Aku tak yakin ada seseorang yang lain yang dapat merampas hati, pikir, jiwa dan cintaku sedahsyat dirimu. Betapapun aku bersusahpayah mencarinya, namun tak pernah kutemukan seseorang sepertimu. Namun sayang, egoku menutup semuanya. Membiarkanmu pergi meninggalkan hidupku. Kau yang mampu meyakinkan diriku bahwa masih ada cahaya untukku di kala gelap, namun justru aku yang membiarkan cahayamu padam.
Walau kini aku berkubang dalam rasa sesal, namun ego menahanku untuk menjemputmu kembali. Aku tak mau terlihat sebagai pria cengeng yang rapuh karena cinta, namun aku tak bisa memungkiri hati kecilku, bahwa aku hancur. Hilang tanpa hadirmu.
****************************************
Soal:
Dalam teks bacaan di atas, apa yang menahan si aku untuk menjemput kembali orang yang dicintainya?

Bahan Tersedia:
****************************************
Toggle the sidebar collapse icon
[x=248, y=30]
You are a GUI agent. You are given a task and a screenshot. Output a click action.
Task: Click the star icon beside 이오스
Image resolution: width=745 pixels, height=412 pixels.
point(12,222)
****************************************
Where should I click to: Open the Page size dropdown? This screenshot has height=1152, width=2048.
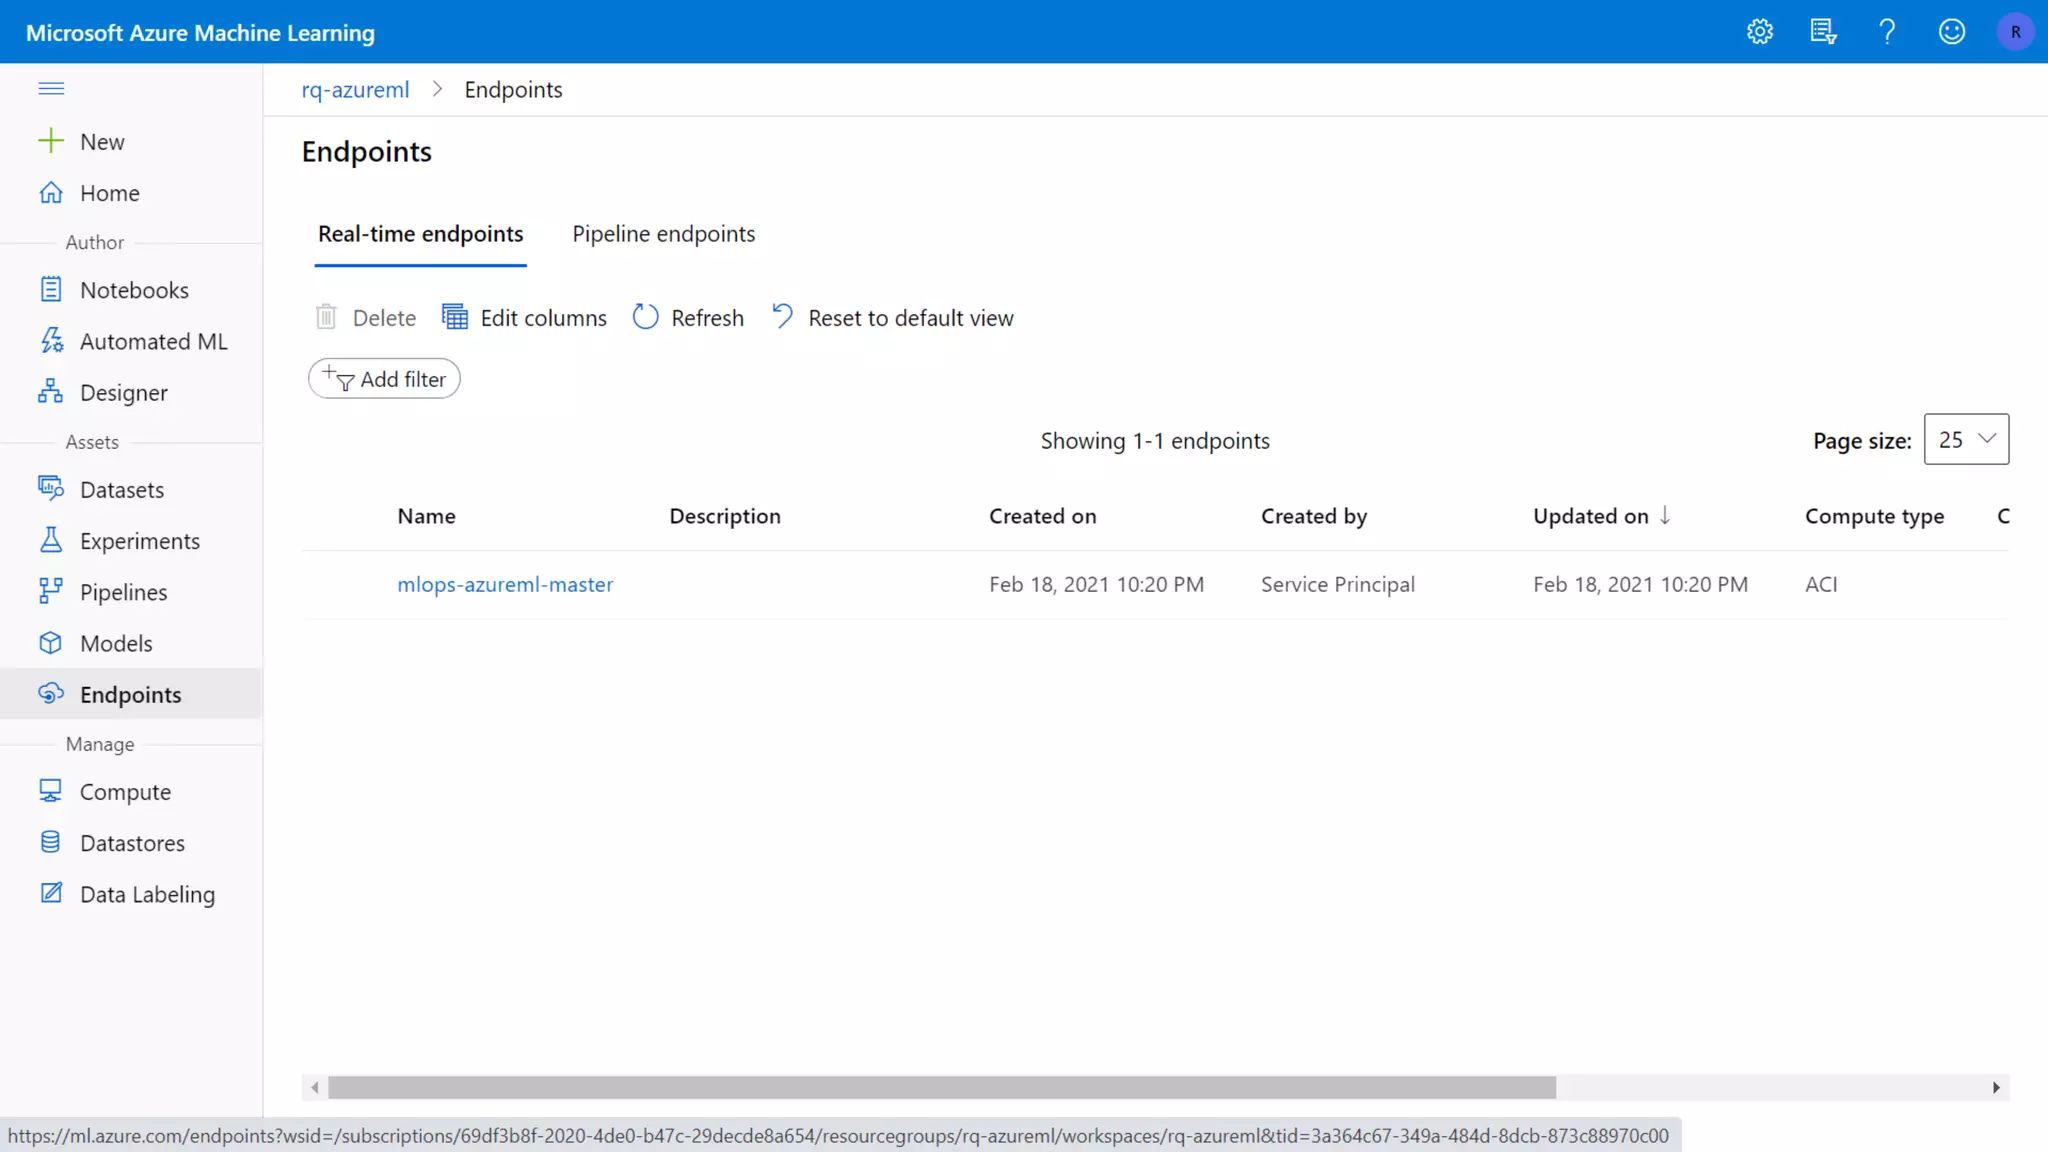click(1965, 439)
****************************************
Jawaban Latihan:
Egonya sendiri.